**EXTRAIT**:
V. réfléchit. Il semble tenté par l’autobiographie, mais il y renonce :

— Enfin, je l’ai pas fait exprès…

Il s’arrête un instant sur cette constatation.

— Sans blague. Ils croyaient que je le faisais exprès, mais non ! J’étais comme un chiot, je courais derrière ma truffe.

2

Le fait est qu’une des accusations les plus fréquentes faites par la famille et les professeurs au mauvais élève est l’inévitable « Tu le fais exprès ! ». Soit imputation directe (« Ne me raconte pas d’histoire, tu le fais exprès ! »), soit exaspération consécutive à une énième explication (« Mais, c’est pas possible, tu le fais exprès ! »), soit information destinée à un tiers, que le suspect aura surprise, disons, en écoutant à la porte de ses parents (« Je te dis que ce gosse le fait exprès ! »). Combien de fois l’ai-je moi-même entendue, et plus tard prononcée, cette accusation, doigt tendu vers un élève ou vers ma propre fille quand elle apprenait à lire, si elle ânonnait un peu. Jusqu’au jour où je me suis demandé ce que je disais là.

Tu le fais exprès.

Dans tous les cas de figure, la vedette de la phrase est l’adverbe exprès. Au mépris de la grammaire il est directement associé au pronom tu. Tu exprès ! Le verbe faire est secondaire et le pronom le parfaitement incolore. L’important, ce qui sonne à l’oreille de l’accusé, c’est bel et bien ce tu exprès, qui fait penser à un index tendu.

C’est toi le coupable,

le seul coupable,

et volontairement coupable, avec ça ! Tel est le message.

Le « Tu le fais exprès » des adultes fait pendant au « J’l’ai pas fait exprès » servi par les enfants une fois la bêtise commise.

Proposée avec véhémence mais sans grandes illusions, « J’l’ai pas fait exprès » entraîne presque automatiquement une des réponses suivantes :

— J’espère bien !

— Encore heureux !

— Manquerait plus que ça !

Ce dialogue réflexe ne date pas d’hier et tous les adultes du monde trouvent leur réplique spirituelle, du moins la première fois.

Dans « J’l’ai pas fait exprès », l’adverbe exprès perd un peu de sa puissance, le verbe faire n’en gagne aucune, il demeure une sorte d’auxiliaire, et le pronom le compte toujours pour du beurre. Ce que le fautif cherche à faire sonner à nos oreilles, ici, c’est le pronom je associé à la négation pas.

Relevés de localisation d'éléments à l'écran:
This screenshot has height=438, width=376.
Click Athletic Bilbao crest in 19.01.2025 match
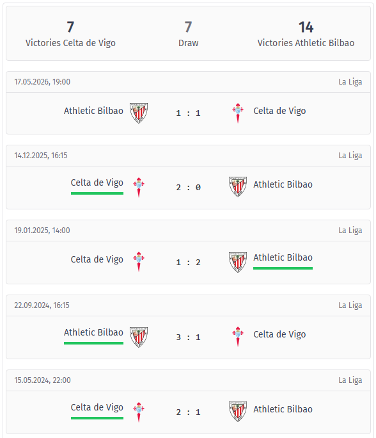coord(238,262)
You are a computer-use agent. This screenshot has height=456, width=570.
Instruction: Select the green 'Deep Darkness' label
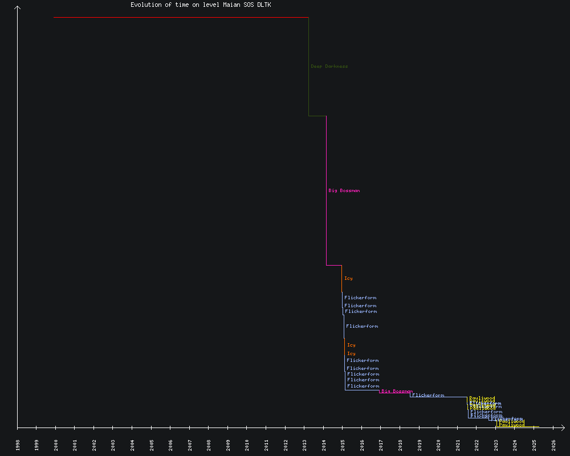pos(329,66)
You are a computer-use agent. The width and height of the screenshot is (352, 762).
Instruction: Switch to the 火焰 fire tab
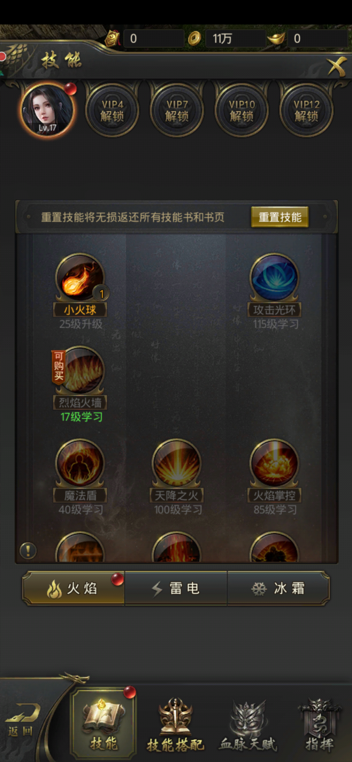pyautogui.click(x=73, y=588)
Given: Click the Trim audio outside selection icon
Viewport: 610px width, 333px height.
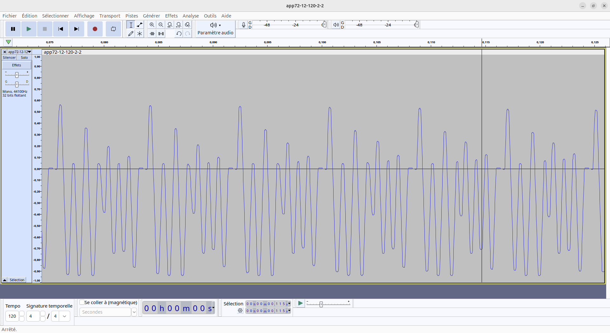Looking at the screenshot, I should click(x=152, y=33).
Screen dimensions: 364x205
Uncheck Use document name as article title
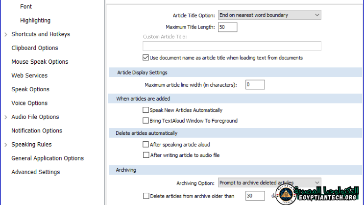coord(146,58)
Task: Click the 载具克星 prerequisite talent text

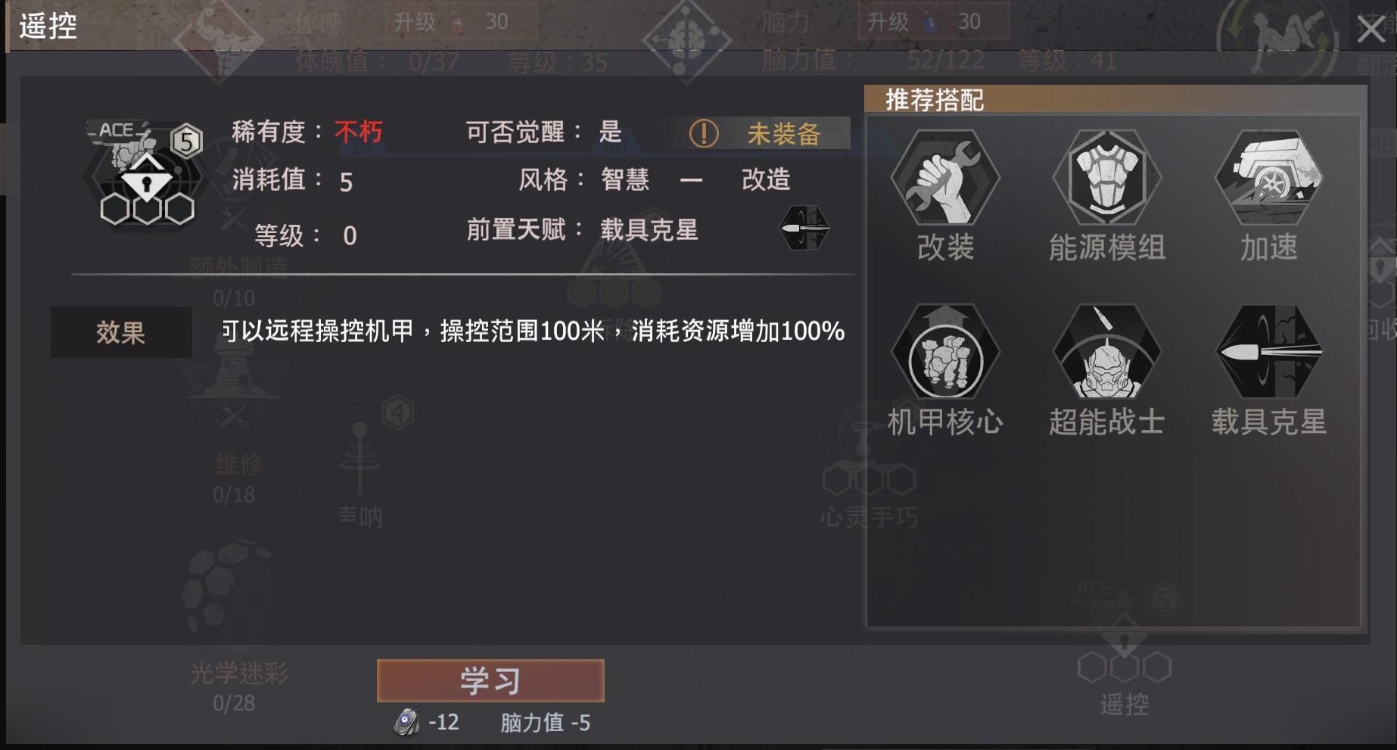Action: click(x=649, y=229)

**CONSIGNE**:
Écrivez la suite de l'extrait consacré à la formule « Tu le fais exprès », en reprenant juste après sa dernière phrase.

**RÉSULTAT**:
Au tu exprès de l’adulte répond le je pas de l’enfant.

Pas de verbe, pas de pronom complément, il n’y a que moi, là-dedans, ce je, affligé de ce pas, qui dit que, dans cette affaire, je ne m’appartiens pas.

— Mais bien sûr que si, tu l’as fait exprès !

— Non, je l’ai pas fait exprès !

— Tu exprès !

— Je pas !

Dialogue de sourds, besoin de botter en touche, d’ajourner le dénouement. Nous nous quittons sans solution et sans illusions, les uns persuadés de n’être pas obéis, les autres de n’être pas compris.

C’est ici que la grammaire peut encore se montrer utile.

Si nous consentions, par exemple, à nous intéresser à ce mot presque invisible abandonné sur le terrain de la dispute, ce le qui a tiré en douce toutes les ficelles de notre dialogue.

Allez, un petit exercice de grammaire à l’ancienne, juste pour voir, comme je le faisais avec mes « aménagés ».

— Qui peut me dire quel type de mot est ce le, dans « Tu le fais exprès ».

— Moi, moi ! C’est un article, m’sieur !

— Un article ? Pourquoi, un article ?

— Parce que le, la, les, m’sieur ! C’est un article défini, même !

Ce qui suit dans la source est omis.